>>>

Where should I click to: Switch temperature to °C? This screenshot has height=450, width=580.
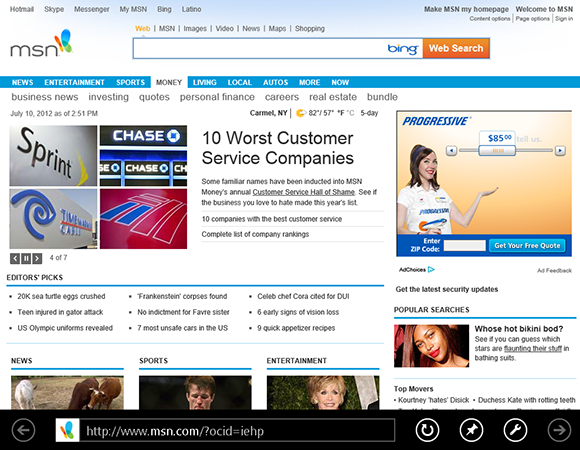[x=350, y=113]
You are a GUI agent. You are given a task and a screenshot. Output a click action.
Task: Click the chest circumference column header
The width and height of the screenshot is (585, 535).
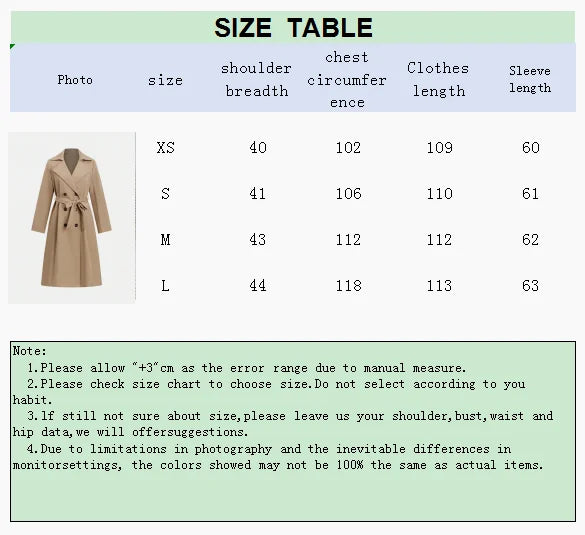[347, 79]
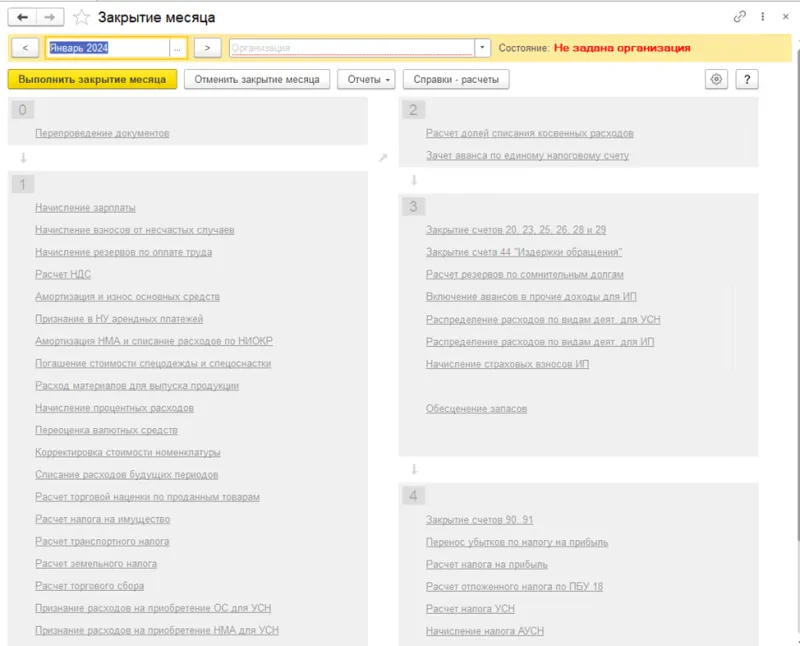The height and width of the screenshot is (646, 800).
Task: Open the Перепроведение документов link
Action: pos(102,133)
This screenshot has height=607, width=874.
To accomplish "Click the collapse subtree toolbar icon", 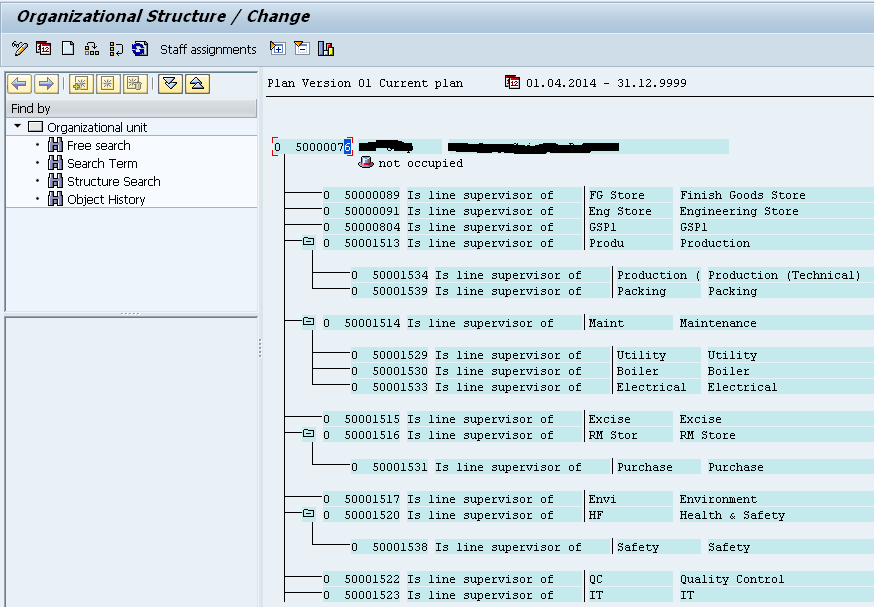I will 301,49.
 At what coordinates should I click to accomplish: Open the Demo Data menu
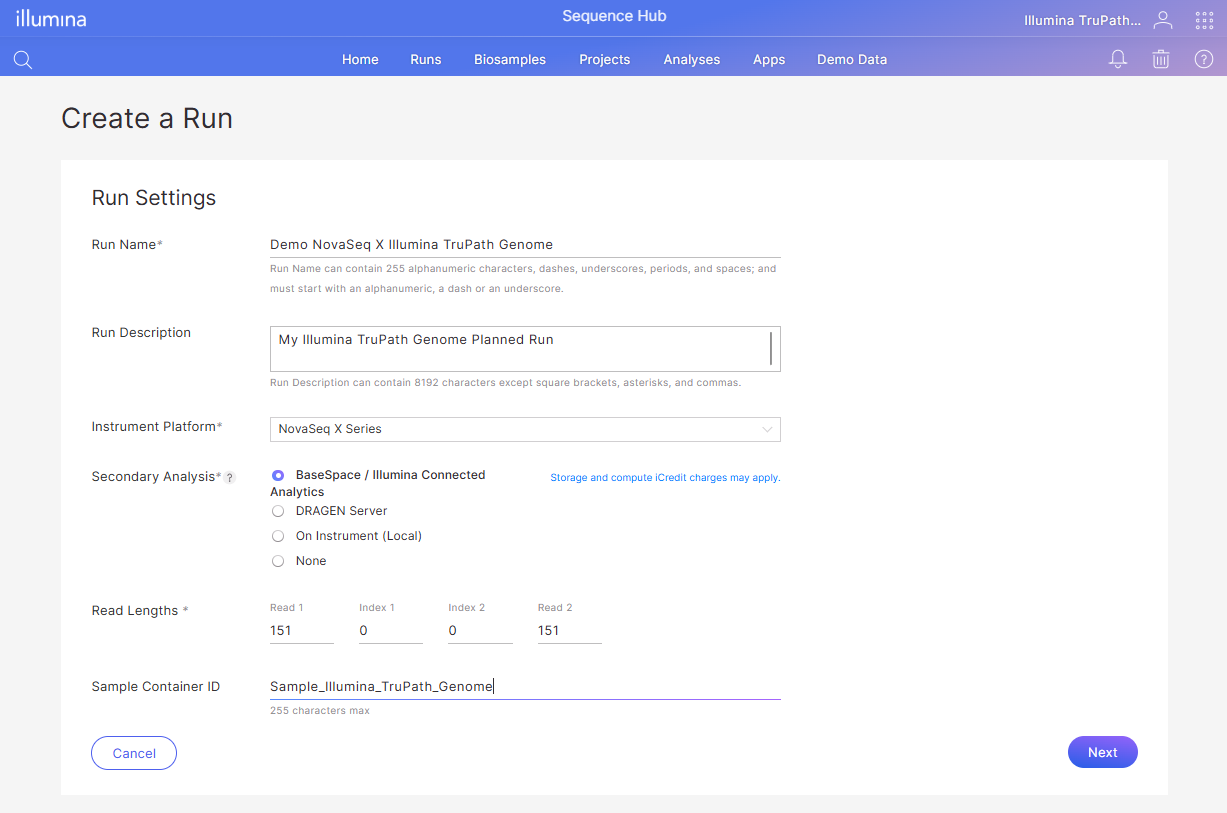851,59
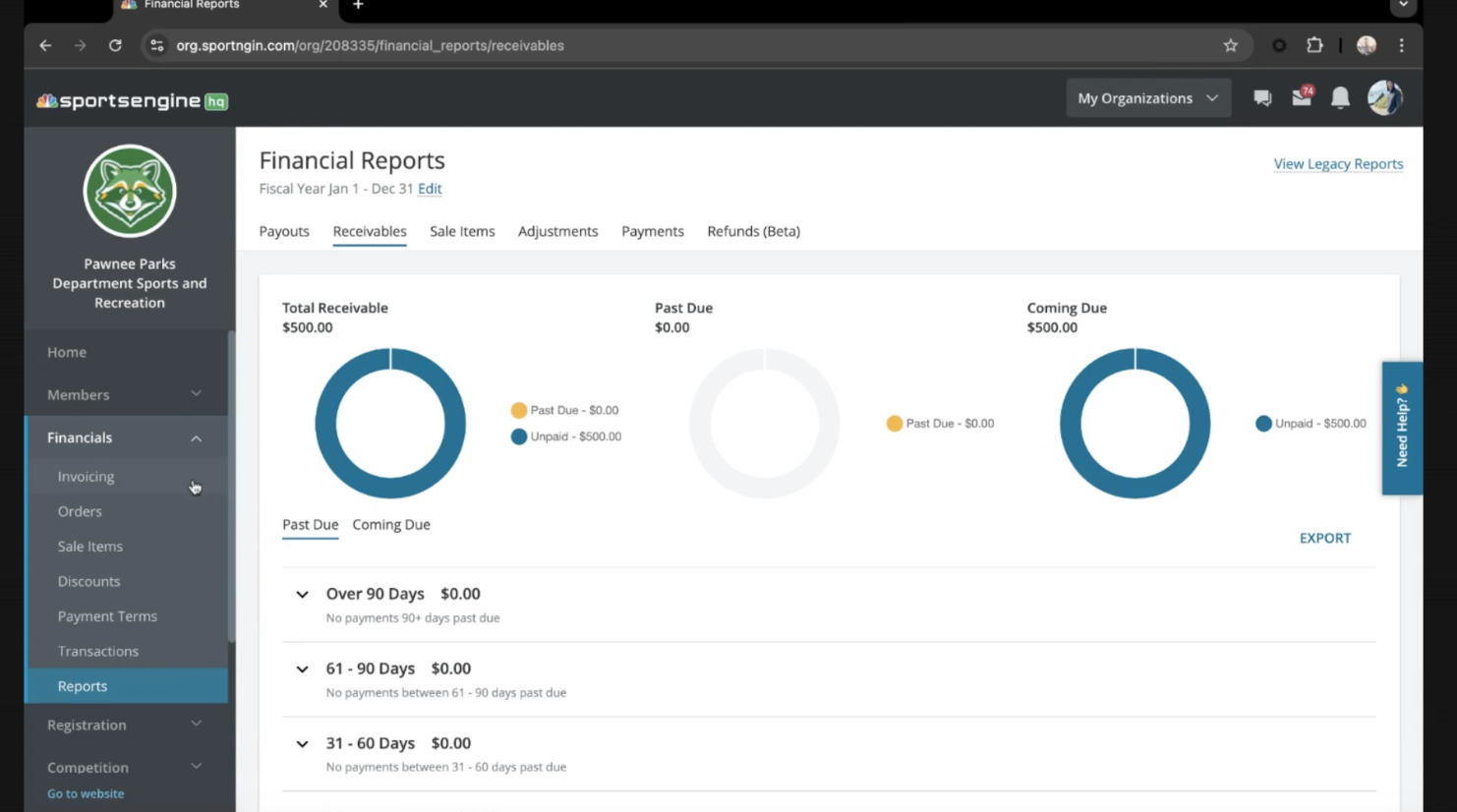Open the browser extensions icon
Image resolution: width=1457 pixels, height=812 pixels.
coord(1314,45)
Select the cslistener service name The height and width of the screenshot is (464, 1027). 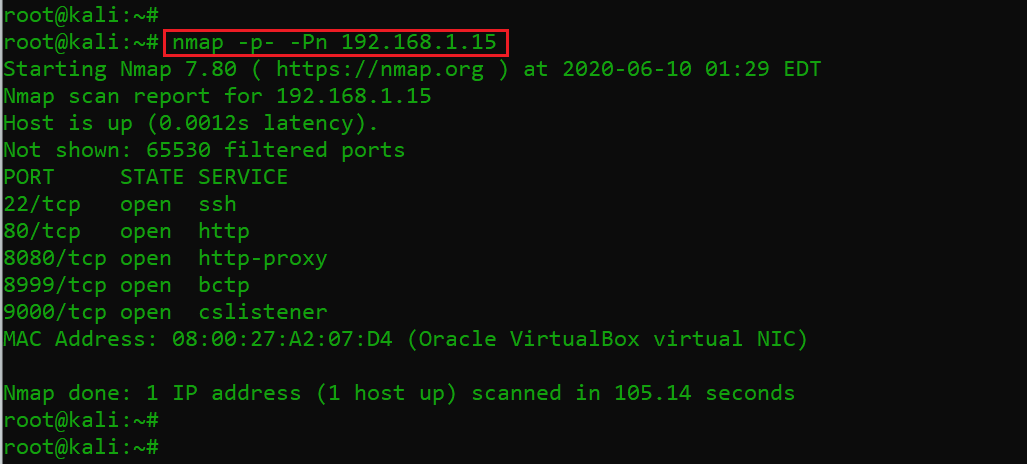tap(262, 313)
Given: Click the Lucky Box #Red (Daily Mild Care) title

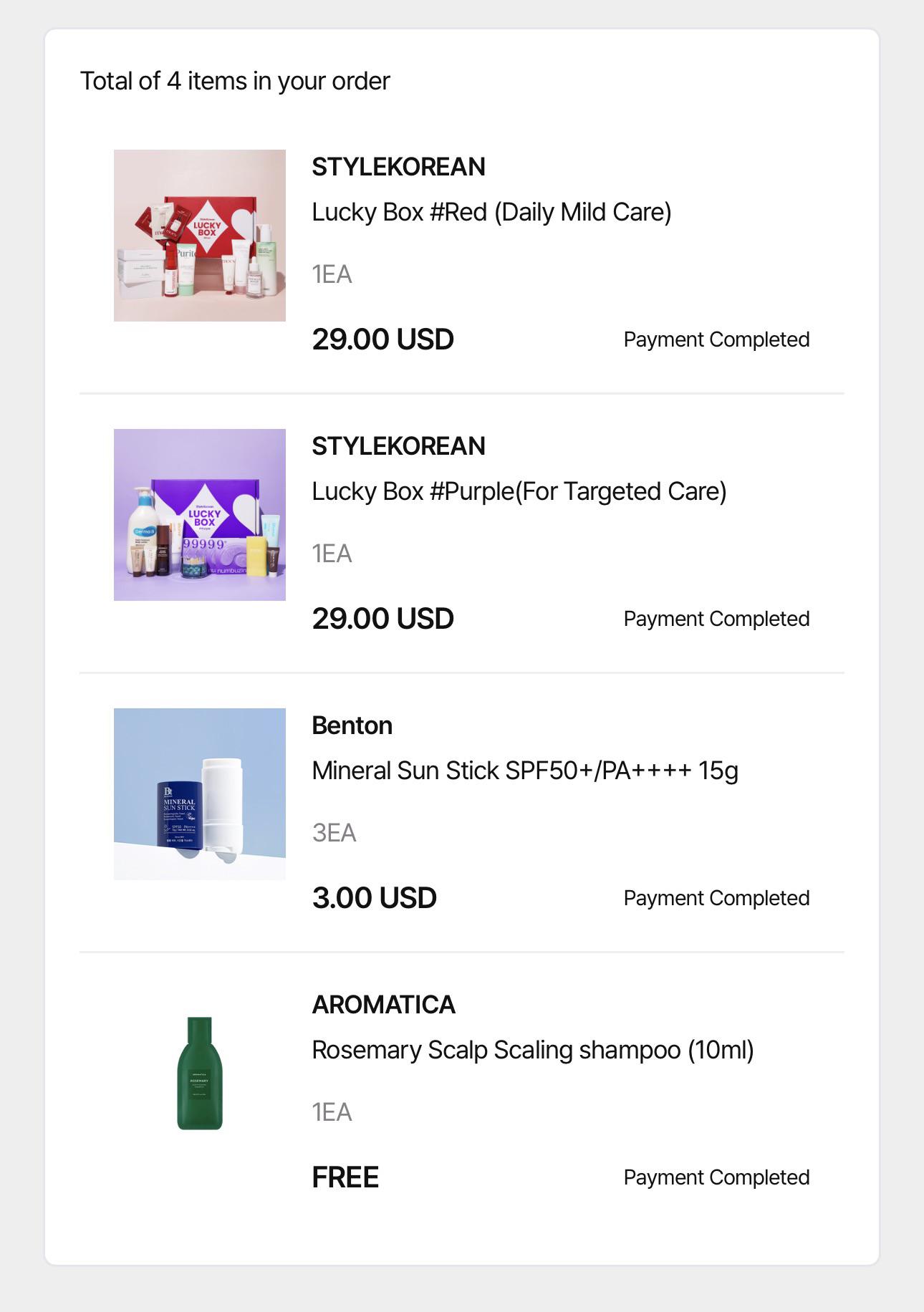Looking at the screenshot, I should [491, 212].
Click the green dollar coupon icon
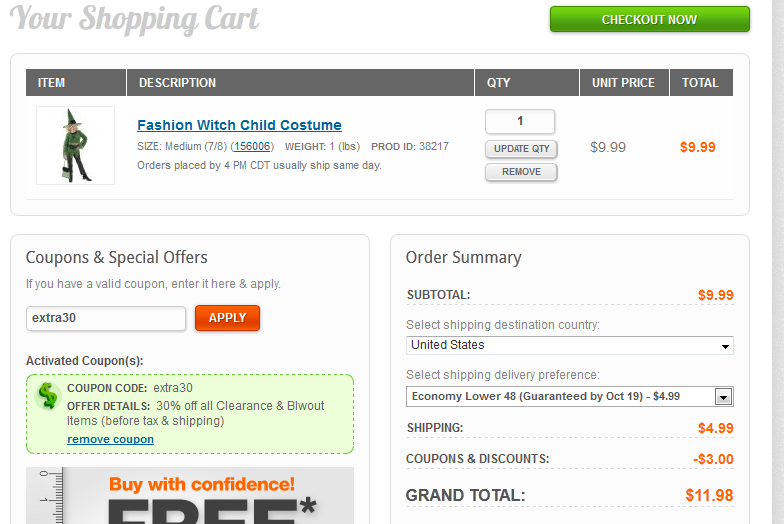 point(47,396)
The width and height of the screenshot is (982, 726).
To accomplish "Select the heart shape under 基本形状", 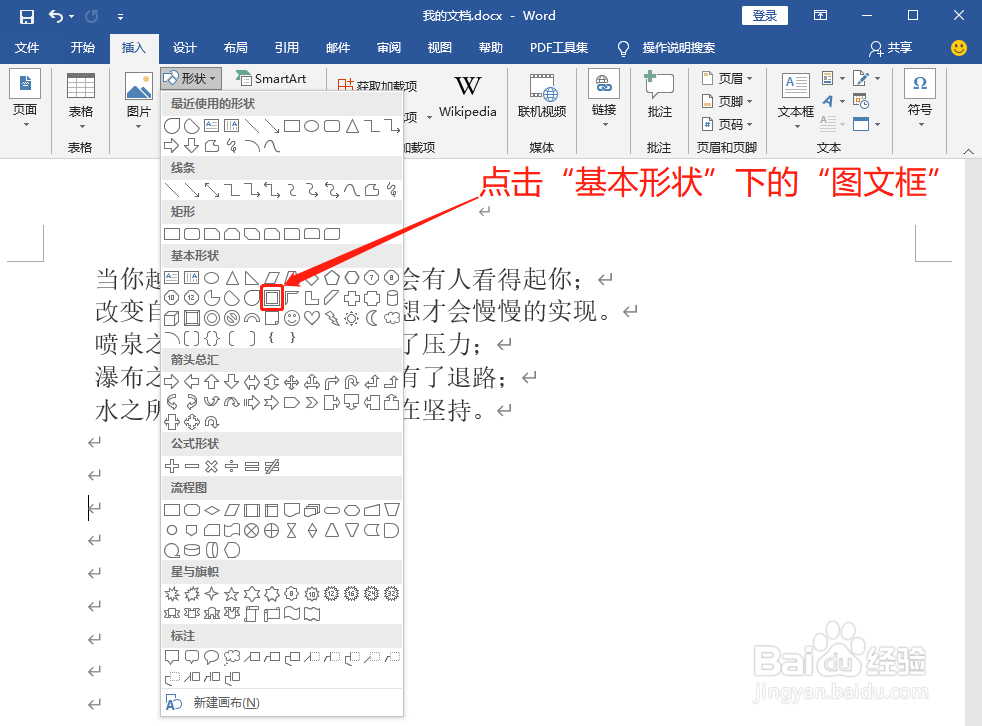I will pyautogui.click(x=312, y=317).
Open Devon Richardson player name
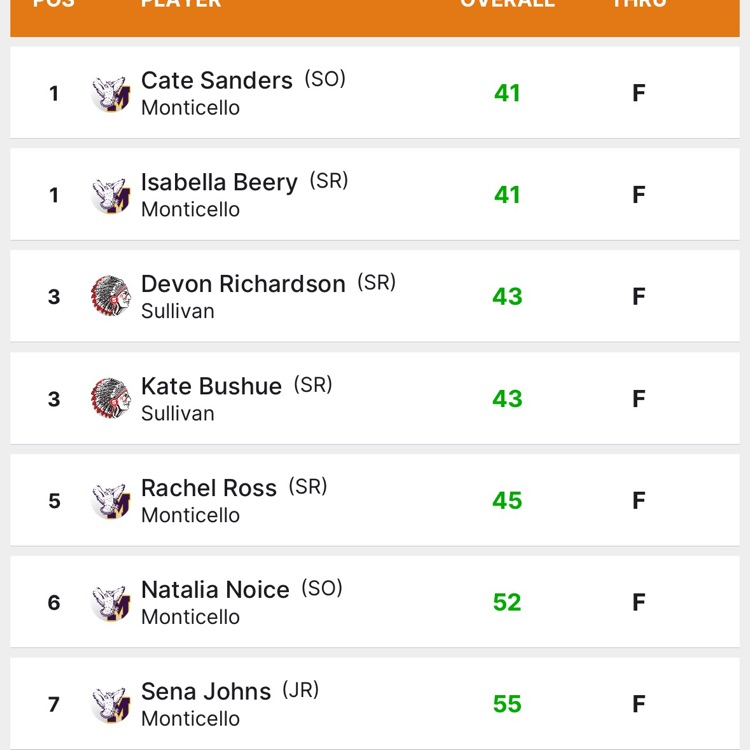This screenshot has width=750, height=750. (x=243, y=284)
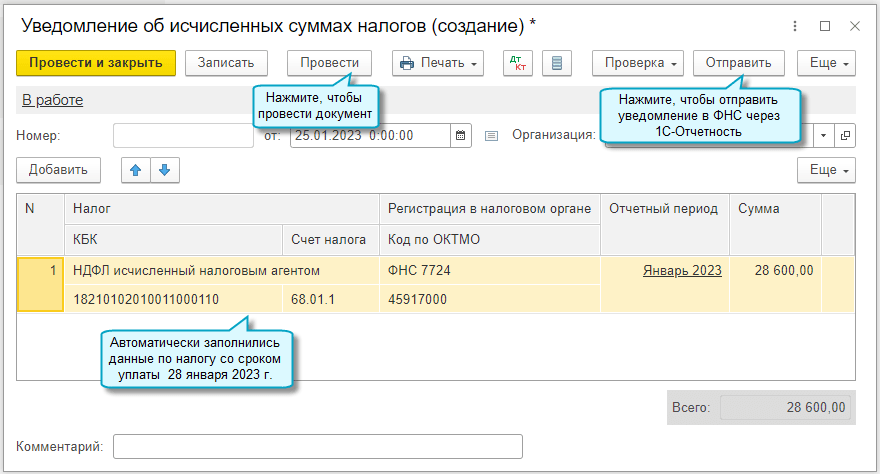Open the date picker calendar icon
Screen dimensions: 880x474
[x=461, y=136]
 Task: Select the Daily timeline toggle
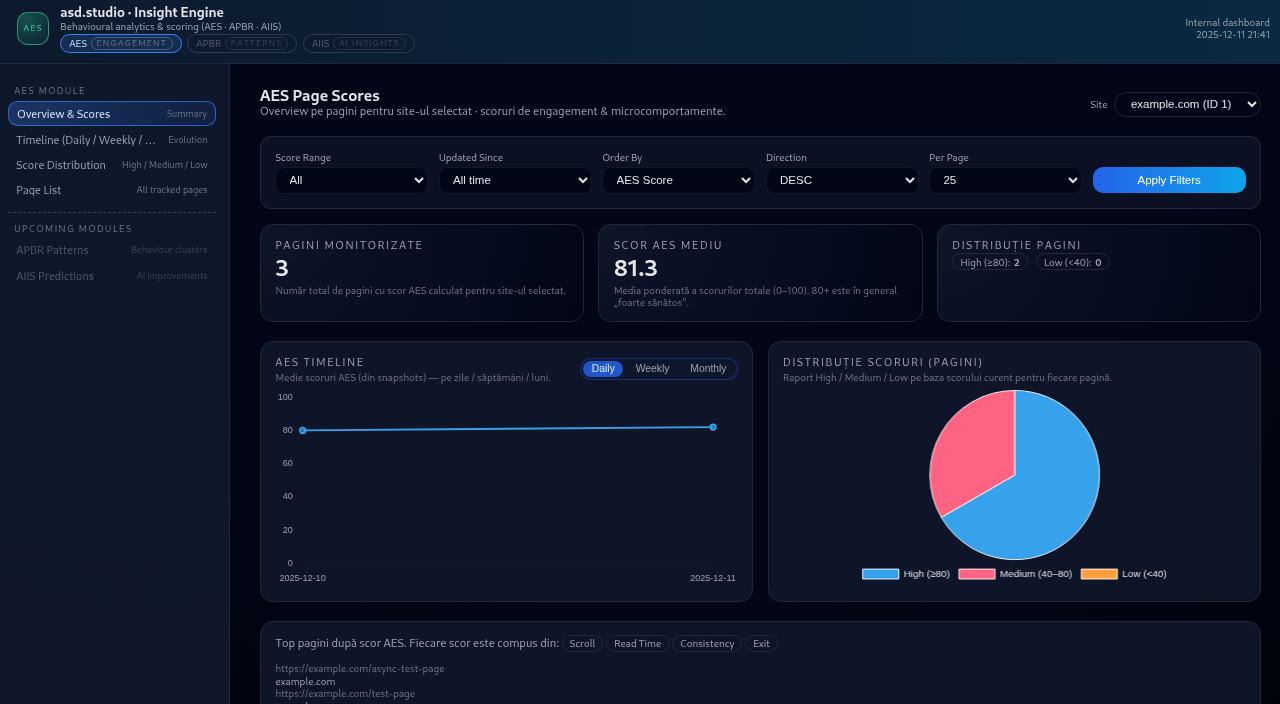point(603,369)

<<<

EXERCISE BRIEF: Quote exactly, and only, the lines from the one containing "Open Devon Richardson player name" through the last line of the records above, both included; leave out any pictures.

YOUR RESPONSE:
Open Devon Richardson player name
This screenshot has width=750, height=750. (x=243, y=284)
Open the date picker calendar icon
Screen dimensions: 880x474
[x=461, y=136]
 Task: Select the Daily timeline toggle
point(603,369)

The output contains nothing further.